The Correct Option is A

When a rod is clamped at its midpoint, the midpoint must be a node (a point of zero displacement).
The ends of the rod are free to vibrate, so they must be antinodes (points of maximum displacement).
For the fundamental frequency (the simplest mode of vibration), the pattern will be Antinode - Node - Antinode.
The distance between an antinode and the next node is always one-quarter of a wavelength (\(\lambda/4\)).
The total length of the rod, L, covers the distance from one antinode end to the central node, plus the distance from the central node to the other antinode end.
So, \( L = \frac{\lambda}{4} + \frac{\lambda}{4} = \frac{\lambda}{2} \).

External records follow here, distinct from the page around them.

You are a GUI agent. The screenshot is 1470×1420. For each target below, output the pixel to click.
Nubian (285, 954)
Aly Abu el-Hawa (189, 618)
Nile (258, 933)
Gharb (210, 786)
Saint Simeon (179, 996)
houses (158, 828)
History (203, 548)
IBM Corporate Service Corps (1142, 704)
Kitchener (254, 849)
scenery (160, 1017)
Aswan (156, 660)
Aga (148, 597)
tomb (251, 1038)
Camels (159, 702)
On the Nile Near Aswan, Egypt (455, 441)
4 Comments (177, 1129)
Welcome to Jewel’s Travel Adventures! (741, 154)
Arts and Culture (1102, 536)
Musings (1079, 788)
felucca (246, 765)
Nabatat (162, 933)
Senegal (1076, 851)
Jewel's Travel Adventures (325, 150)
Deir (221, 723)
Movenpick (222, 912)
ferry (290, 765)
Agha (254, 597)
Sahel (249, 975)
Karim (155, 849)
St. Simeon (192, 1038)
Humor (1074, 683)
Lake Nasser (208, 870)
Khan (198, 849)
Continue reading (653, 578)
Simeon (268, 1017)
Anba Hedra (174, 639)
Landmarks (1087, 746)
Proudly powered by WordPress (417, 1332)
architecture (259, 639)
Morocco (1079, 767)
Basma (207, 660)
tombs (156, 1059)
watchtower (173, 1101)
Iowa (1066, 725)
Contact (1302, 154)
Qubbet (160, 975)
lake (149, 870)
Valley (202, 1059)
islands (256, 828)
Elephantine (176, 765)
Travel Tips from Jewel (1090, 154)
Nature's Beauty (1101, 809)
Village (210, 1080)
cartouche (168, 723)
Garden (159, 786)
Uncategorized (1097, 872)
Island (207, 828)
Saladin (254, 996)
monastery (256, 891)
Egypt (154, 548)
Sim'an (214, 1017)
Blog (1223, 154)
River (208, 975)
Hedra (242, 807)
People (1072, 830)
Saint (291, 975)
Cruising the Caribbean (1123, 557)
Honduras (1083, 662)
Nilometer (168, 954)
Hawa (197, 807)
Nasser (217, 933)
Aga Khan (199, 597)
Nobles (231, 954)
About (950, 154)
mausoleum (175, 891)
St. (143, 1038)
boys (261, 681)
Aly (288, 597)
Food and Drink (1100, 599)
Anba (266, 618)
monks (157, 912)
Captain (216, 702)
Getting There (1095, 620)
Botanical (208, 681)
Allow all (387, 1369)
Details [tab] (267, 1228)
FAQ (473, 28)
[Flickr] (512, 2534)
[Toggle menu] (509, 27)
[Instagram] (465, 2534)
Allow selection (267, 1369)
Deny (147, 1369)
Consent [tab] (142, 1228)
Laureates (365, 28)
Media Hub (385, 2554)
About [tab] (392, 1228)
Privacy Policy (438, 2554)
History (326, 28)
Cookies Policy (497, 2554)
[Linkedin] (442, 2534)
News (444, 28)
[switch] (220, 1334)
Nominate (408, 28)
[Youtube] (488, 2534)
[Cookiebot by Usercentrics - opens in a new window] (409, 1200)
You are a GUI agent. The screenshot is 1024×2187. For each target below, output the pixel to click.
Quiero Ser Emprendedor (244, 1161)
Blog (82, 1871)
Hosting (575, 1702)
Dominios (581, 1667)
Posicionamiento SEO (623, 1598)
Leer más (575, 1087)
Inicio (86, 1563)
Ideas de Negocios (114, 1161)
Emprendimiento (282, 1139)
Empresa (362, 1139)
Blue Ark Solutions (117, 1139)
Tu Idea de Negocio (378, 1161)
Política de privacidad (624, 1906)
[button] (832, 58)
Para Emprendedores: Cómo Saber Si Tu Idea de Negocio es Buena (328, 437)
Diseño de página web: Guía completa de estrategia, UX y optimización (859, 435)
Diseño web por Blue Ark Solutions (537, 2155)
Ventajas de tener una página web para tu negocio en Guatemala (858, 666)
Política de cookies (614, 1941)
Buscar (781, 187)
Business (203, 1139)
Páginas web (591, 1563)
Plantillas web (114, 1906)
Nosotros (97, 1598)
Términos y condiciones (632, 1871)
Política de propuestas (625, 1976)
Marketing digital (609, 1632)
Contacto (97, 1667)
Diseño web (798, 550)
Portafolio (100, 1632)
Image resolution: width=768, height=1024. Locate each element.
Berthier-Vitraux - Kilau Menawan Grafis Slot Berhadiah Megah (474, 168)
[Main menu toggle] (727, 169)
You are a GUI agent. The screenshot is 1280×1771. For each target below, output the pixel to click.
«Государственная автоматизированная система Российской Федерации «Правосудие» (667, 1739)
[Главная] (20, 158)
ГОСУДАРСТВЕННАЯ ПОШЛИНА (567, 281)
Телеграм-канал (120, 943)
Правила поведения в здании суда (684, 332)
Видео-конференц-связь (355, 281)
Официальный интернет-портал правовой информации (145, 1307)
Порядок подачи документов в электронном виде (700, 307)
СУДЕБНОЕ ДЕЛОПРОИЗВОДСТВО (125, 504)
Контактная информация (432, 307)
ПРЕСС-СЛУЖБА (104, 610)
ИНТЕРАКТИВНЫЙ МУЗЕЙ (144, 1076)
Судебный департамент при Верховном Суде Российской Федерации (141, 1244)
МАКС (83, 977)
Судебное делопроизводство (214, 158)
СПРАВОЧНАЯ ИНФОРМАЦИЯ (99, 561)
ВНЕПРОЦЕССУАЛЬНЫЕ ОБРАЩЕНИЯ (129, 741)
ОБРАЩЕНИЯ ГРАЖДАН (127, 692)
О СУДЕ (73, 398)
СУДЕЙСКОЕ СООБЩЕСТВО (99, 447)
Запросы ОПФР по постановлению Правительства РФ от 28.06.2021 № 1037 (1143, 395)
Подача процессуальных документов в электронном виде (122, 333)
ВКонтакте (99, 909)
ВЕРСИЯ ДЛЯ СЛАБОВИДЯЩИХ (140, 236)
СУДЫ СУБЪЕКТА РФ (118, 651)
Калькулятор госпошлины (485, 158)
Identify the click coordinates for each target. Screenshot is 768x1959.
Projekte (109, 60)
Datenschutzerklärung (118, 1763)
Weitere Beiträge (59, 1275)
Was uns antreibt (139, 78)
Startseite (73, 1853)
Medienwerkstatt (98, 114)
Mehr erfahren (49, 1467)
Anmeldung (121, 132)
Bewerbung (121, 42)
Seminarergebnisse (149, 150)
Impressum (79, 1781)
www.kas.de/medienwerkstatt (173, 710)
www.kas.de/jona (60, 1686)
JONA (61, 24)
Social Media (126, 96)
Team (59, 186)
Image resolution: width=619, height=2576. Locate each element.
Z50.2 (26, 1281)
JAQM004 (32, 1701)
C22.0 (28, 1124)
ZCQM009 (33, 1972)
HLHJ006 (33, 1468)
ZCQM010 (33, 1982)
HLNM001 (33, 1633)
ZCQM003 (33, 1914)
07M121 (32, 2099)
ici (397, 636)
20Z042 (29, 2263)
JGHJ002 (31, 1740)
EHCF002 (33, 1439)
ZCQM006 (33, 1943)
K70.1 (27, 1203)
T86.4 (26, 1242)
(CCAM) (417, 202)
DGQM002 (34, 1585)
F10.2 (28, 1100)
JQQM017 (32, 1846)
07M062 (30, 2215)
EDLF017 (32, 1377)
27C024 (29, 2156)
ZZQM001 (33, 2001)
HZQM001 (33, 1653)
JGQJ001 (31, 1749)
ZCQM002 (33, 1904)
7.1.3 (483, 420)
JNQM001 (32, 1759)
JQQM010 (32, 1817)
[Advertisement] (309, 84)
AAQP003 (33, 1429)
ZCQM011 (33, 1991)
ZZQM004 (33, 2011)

This means the wavelength of the fundamental mode is \( \lambda = 2L \).
We are given the length of the rod, \( L = 125 \text{ cm} = 1.25 \text{ m} \).
So, the fundamental wavelength is \( \lambda = 2 \times 1.25 = 2.5 \) m.
The relationship between frequency (f), wavelength (\(\lambda\)), and the speed of the wave (v) is \( v = f\lambda \).
We can find the fundamental frequency as \( f = \frac{v}{\lambda} \).
We are given the speed of sound in the metal, \( v = 5000 \) m/s.
\( f = \frac{5000}{2.5} = \frac{50000}{25} = 2000 \) Hz.
The question asks for the answer in kHz.
\( 2000 \text{ Hz} = 2 \text{ kHz} \).